Das ist erstaunlich, denn wer sich nur ein wenig in den Text vertieft, gerät in wildes Kampfgetümmel. Von „brüllenden Soldaten“ ist die Rede, von „durchgeschnittenen Kehlen“. Sie gipfelt im Refrain in den Aufruf „Aux armes, citoyens“, zu den Waffen, Bürger, und endet mit den Worten „Unreines Blut tränke unsere Furchen“. Mit „unrein“ sind die Feinde gemeint. Das ist kein Wunder, denn die Marseillaise wurde in der Nacht zum 26. April 1792 von Claude Joseph Rouget de Lisle als Kriegslied für die französische Rheinarmee im Kampf gegen Österreich geschrieben. Und sie blieb ein Soldatengesang, der seinen Namen vom Einzug eines Heers aus Marseille in Paris erhielt. 1795 wurde er zur Nationalhymne erklärt, von Napoleon wieder abgeschafft und in der Dritten Republik ab 1871 erneut zur offiziellen französischen Nationalhymne.
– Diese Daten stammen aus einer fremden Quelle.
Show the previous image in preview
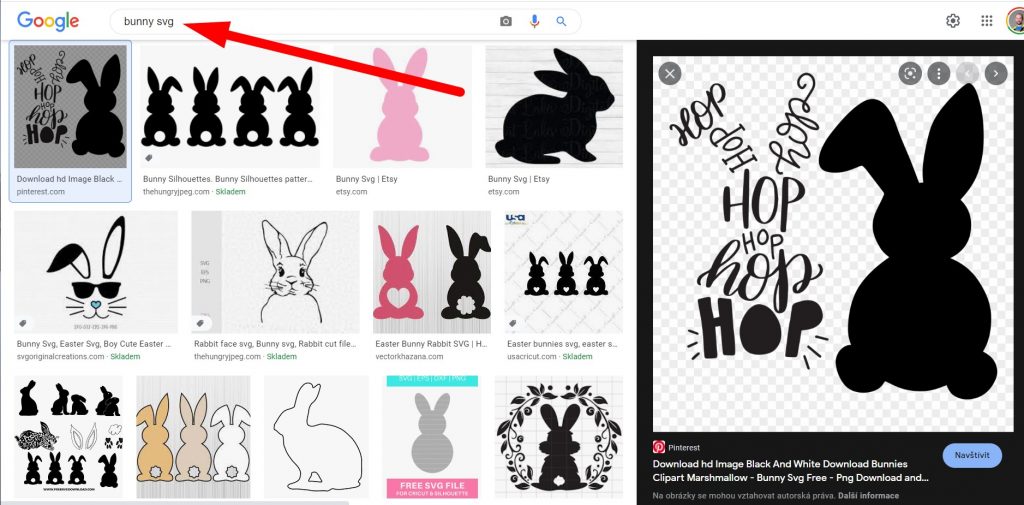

So garstig die Worte sind, die Marseillaise barg immer und für alle Zeiten die Chiffre für den Kampf gegen Unterdrückung, für eine Freiheit, die auch mit Blut zu erstreiten war. Zum Tode Verurteilte sangen sie auf dem Weg zur Guillotine, genauso KZ-Häftlinge. Und ungarische Freiheitskämpfer beim Aufstand von 1956. Sogar 1989 auf dem Platz des Himmlischen Friedens in Peking erklang die Marseillaise.

Es ist diese Freiheitschiffre, die den Text übertönt, in den Hintergrund stellt. Stefan Zweig, österreichischer Dichter, schrieb vom „Herzschlag einer Nation“ und vom „jubelnden Takt“. Wahrscheinlich trifft Letzteres am besten, die zündende Melodie mit punktiertem Marschrhythmus ist gewiss größtes Erfolgsgeheimnis des Lieds. Dabei ist es wegen seiner Intervallsprünge und der Molleintrübung im Mittelteil nicht ganz einfach zu singen, was bei der Massenintonierung im Wembley-Stadion auch gut zu hören war. Zugleich aber geht der Fanfaren-Ton unkompliziert ins Ohr, in seinem aufsteigenden Aufbegehren ist er unmittelbar verständlich. Weshalb sich nicht wenige Komponisten die Marseillaise aneigneten: Berlioz, Debussy, Schumann, Tschaikowsky. Die Beatles leiten „All you need is love“ mit der eingängigen Fanfare ein. Auch in die Filmmusik zu „Casablanca“ hat sie Eingang gefunden. Und sie ist in zahllosen Nach- und Umdichtungen auch ein Lied der deutschen Arbeiterbewegung.
Schon früh also wurde den Franzosen ihre Freiheitshymne enteignet, sie geriet zum internationalen Passepartout für den Widerstand schlechthin. Diese Kraft hatte schon Goethe erkannt. „Ergreifend“ nannte er sie. Wobei er sofort hinzufügte, sie sei doch auch „furchtbar“.